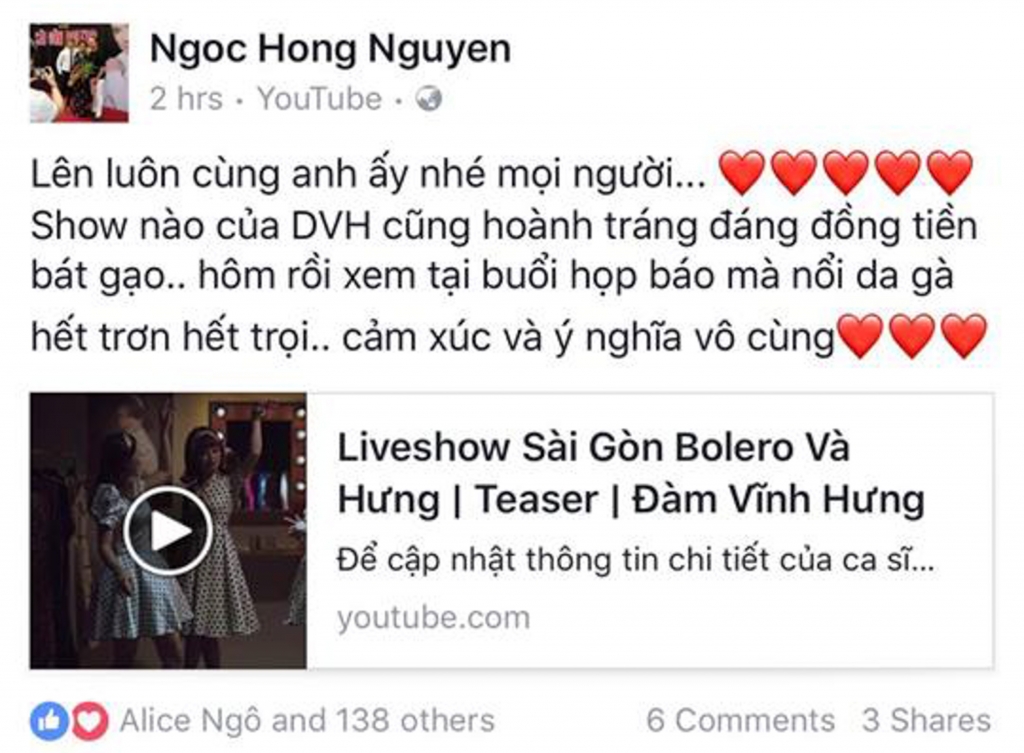Click the Ngoc Hong Nguyen name link
The width and height of the screenshot is (1024, 753).
tap(330, 49)
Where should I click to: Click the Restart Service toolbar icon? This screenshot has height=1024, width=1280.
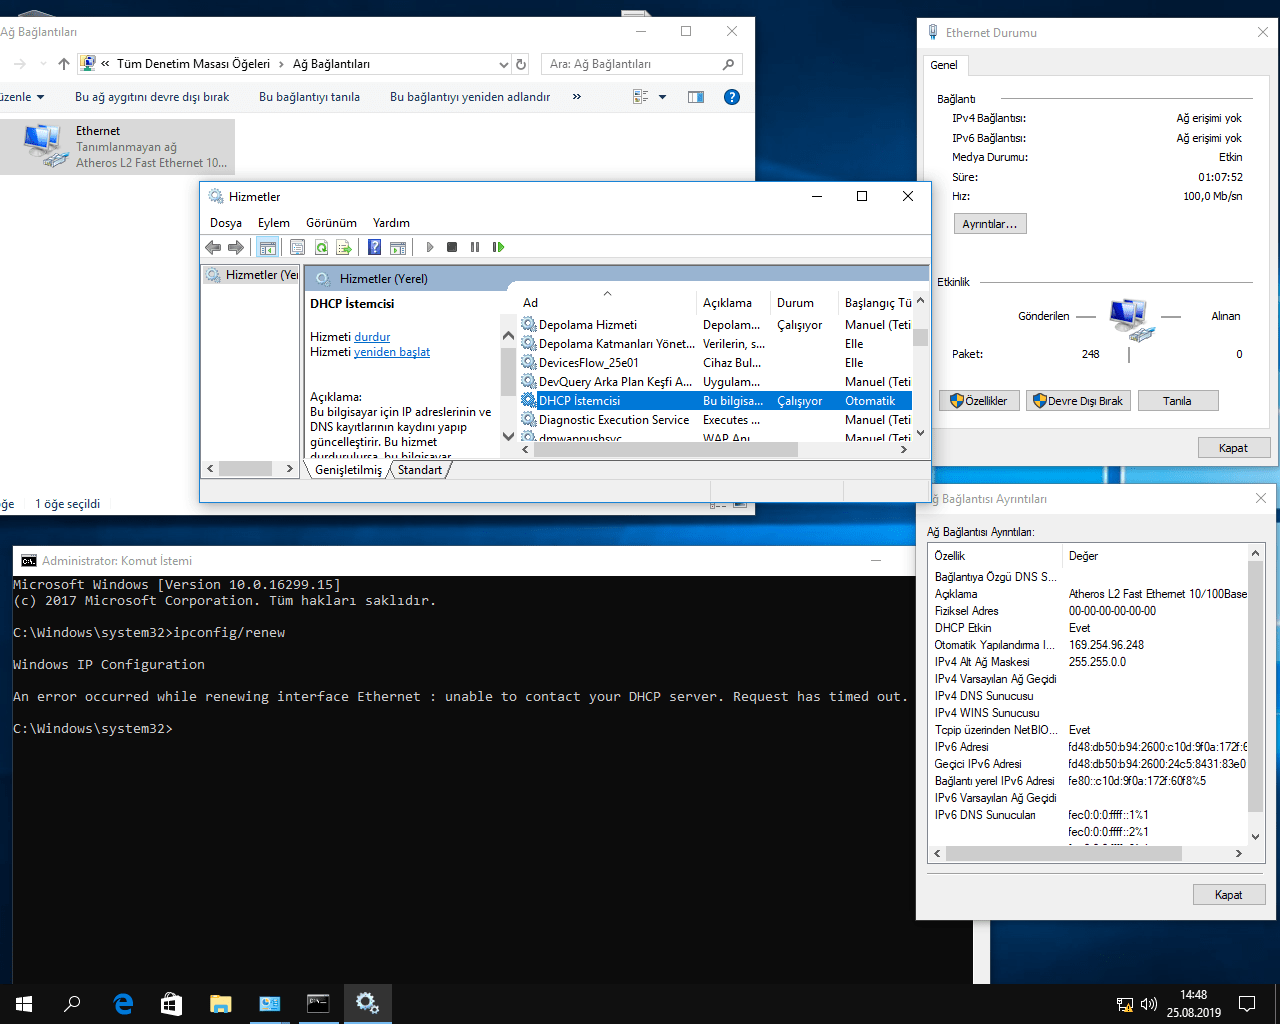[x=498, y=247]
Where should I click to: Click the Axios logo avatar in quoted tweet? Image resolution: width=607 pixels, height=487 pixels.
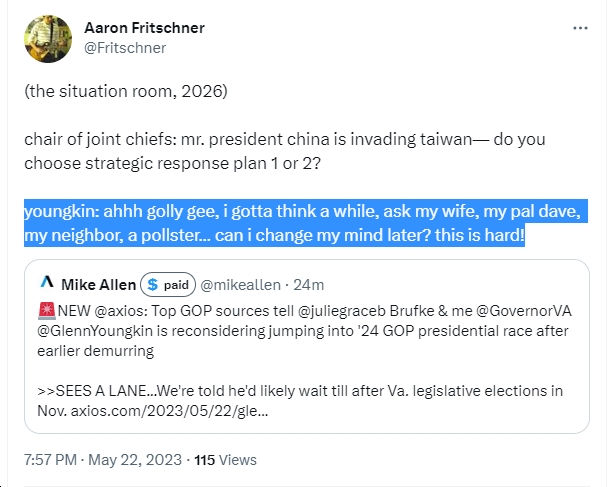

Work instruction:
Only the lines from the one containing "Where should I click to: Click the Restart" through the end of the listing above should be reproduced, exactly as they stand. Leave the pictures out.

Solution to this task:
Where should I click to: Click the Restart Service toolbar icon? This screenshot has height=1024, width=1280.
[x=498, y=247]
Where should I click to: Click the Axios logo avatar in quoted tweet? Image resolution: width=607 pixels, height=487 pixels.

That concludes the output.